_TASK DIRECTIONS_.
In the entries below, go to the line containing "Task: Click folder" and repeat it along with every later line, exactly.

Stored records
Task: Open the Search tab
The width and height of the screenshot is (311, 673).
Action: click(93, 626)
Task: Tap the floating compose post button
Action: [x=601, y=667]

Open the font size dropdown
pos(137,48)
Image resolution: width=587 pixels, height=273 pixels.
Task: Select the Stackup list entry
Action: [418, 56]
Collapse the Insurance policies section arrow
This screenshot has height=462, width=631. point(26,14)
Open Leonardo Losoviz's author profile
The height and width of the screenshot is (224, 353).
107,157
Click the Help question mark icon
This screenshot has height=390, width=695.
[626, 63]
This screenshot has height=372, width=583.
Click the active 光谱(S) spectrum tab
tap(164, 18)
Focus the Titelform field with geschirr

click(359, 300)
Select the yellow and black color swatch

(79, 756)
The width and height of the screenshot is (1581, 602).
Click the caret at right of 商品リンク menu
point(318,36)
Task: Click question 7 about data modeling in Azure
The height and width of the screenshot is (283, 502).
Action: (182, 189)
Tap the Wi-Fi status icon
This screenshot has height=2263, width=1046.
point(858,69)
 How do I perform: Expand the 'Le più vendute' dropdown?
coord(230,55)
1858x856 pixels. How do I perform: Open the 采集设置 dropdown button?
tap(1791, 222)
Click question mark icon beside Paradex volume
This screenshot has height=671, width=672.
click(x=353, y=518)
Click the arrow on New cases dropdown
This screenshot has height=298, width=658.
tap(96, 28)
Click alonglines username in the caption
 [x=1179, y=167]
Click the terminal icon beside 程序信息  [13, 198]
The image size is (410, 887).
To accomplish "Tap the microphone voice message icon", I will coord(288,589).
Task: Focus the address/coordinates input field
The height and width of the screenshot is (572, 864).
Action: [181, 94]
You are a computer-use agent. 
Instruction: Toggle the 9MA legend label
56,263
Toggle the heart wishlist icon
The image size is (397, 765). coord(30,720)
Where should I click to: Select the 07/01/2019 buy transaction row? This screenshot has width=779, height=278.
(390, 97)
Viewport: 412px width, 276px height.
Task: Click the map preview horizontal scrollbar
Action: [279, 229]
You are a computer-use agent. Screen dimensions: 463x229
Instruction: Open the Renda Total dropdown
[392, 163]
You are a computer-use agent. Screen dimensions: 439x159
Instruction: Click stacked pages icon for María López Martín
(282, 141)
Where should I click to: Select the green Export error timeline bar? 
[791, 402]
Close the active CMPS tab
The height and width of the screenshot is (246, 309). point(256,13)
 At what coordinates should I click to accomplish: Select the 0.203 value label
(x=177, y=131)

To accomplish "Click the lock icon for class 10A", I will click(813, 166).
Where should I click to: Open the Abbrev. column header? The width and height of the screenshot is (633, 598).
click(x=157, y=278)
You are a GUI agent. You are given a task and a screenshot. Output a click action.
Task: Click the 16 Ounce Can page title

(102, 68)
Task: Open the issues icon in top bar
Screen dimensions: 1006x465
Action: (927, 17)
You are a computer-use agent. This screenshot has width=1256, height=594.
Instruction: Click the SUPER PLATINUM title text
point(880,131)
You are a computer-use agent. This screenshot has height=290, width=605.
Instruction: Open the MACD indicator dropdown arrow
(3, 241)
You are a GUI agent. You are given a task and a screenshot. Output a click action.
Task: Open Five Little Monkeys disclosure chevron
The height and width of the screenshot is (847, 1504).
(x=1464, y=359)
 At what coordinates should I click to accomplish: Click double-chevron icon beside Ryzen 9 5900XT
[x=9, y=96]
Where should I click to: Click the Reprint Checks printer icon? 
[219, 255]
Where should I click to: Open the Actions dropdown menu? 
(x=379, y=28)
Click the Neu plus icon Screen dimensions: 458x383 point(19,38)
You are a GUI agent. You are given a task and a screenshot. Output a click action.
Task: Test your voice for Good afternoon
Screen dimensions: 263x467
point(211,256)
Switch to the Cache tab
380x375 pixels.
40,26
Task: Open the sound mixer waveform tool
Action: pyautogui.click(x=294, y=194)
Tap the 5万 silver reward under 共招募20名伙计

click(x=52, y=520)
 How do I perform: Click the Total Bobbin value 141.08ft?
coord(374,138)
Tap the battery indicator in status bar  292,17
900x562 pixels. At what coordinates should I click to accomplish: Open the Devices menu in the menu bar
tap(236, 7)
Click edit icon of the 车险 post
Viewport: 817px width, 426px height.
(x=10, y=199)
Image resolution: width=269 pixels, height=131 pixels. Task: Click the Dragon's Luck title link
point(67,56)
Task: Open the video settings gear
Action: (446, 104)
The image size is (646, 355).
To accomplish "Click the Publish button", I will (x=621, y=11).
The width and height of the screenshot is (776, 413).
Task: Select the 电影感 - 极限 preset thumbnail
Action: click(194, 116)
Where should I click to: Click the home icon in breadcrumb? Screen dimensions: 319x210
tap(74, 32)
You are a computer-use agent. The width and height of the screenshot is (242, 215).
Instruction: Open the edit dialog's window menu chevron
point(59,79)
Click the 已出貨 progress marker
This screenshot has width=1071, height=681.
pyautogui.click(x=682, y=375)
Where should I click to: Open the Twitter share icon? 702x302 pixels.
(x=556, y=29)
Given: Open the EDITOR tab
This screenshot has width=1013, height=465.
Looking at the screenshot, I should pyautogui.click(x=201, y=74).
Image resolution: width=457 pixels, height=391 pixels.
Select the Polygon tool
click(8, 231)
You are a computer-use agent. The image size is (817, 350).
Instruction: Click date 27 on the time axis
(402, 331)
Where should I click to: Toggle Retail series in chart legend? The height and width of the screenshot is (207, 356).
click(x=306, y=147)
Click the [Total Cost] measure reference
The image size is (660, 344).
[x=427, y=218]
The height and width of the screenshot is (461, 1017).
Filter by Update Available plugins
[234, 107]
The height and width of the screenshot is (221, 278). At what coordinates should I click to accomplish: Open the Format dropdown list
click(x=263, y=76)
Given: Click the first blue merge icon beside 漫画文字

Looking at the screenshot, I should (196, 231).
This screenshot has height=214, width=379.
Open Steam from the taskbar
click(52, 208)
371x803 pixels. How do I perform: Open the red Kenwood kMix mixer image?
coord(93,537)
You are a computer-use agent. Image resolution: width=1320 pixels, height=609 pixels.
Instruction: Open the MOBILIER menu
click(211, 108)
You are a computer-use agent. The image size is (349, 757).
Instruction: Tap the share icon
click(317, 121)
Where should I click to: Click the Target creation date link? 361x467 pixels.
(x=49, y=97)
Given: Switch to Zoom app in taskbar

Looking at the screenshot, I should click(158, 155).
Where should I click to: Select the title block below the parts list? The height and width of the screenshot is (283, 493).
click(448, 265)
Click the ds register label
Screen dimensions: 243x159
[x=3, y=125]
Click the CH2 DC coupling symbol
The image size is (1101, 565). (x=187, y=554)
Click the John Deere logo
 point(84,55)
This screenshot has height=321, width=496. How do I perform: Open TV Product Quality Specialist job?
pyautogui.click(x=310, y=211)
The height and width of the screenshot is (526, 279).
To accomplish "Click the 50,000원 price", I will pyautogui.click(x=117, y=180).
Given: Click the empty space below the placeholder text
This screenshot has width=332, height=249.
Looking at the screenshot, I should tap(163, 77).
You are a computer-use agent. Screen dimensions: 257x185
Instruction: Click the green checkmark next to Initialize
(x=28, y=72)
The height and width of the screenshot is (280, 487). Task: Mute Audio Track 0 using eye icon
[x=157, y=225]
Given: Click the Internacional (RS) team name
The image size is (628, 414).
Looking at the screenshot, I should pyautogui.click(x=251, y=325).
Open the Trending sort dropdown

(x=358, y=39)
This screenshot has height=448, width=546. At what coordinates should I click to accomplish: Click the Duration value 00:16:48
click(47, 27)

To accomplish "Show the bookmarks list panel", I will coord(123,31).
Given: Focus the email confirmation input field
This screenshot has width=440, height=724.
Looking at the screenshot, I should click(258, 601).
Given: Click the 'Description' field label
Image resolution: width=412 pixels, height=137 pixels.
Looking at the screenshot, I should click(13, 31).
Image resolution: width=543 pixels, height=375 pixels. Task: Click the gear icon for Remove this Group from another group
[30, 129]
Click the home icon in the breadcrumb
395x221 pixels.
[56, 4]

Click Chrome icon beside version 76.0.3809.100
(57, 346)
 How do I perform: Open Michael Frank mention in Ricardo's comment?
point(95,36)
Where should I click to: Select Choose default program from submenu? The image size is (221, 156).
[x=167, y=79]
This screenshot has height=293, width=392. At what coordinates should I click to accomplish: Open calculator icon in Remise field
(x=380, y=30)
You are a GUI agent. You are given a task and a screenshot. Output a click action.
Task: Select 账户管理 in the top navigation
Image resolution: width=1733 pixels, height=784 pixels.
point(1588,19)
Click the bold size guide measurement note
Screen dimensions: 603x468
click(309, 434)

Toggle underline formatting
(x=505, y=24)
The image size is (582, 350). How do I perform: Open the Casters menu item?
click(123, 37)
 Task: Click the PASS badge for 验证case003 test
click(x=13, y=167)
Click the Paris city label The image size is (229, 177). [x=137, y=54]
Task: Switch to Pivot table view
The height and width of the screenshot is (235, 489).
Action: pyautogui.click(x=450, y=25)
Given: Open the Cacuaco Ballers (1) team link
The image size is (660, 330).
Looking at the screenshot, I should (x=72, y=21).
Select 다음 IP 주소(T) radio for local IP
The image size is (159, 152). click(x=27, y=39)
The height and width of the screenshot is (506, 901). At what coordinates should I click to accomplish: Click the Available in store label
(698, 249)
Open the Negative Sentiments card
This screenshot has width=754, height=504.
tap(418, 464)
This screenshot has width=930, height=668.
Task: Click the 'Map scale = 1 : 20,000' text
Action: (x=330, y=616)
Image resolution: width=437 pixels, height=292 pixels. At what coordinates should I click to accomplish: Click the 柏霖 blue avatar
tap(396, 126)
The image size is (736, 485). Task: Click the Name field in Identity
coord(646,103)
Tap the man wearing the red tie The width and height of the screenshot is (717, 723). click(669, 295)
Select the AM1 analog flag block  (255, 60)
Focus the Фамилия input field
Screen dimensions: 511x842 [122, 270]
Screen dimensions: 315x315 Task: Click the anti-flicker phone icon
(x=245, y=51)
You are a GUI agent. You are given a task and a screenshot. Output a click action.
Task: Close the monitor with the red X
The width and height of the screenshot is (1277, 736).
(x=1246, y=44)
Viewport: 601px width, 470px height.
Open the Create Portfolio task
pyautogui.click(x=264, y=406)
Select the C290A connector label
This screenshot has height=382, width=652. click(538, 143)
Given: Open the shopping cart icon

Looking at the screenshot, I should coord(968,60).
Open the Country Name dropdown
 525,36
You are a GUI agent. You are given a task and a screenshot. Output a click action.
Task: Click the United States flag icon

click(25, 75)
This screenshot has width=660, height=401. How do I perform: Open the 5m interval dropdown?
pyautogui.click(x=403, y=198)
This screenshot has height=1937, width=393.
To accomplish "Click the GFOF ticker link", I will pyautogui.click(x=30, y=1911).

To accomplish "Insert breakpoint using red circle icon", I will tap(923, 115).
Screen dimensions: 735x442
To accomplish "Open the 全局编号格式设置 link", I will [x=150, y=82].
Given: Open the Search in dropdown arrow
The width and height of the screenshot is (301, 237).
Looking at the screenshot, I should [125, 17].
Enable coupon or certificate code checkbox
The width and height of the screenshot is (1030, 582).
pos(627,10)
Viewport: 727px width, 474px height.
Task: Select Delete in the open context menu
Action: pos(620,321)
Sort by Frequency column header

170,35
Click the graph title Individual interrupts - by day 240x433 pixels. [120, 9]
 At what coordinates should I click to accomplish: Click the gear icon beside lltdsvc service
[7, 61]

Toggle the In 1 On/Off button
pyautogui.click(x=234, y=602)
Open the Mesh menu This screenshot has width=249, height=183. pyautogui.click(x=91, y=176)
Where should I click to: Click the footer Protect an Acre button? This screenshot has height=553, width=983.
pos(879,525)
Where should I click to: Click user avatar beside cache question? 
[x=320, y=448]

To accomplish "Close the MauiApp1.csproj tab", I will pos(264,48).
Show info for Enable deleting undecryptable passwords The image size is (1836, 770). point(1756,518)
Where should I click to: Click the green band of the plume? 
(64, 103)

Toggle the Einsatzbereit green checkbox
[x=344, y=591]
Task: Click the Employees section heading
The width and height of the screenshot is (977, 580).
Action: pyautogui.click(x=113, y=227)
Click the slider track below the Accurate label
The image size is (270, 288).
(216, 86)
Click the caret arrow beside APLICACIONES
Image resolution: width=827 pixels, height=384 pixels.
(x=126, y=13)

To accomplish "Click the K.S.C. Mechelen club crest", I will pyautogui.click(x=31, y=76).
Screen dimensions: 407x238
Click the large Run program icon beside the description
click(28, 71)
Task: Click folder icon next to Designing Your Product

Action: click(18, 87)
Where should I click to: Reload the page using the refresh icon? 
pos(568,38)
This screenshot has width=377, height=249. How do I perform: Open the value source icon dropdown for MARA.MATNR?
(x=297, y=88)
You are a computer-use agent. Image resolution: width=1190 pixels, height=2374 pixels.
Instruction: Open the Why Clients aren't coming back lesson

_COMPLETED EXERCISE_.
Task: Click folder icon next to Designing Your Product

Action: click(18, 87)
Where should I click to: Reload the page using the refresh icon? 
pos(568,38)
This screenshot has width=377, height=249. How do I perform: Open the value source icon dropdown for MARA.MATNR?
(x=297, y=88)
You are a computer-use agent. Image resolution: width=1190 pixels, height=2374 pixels.
Instruction: Open the Why Clients aren't coming back lesson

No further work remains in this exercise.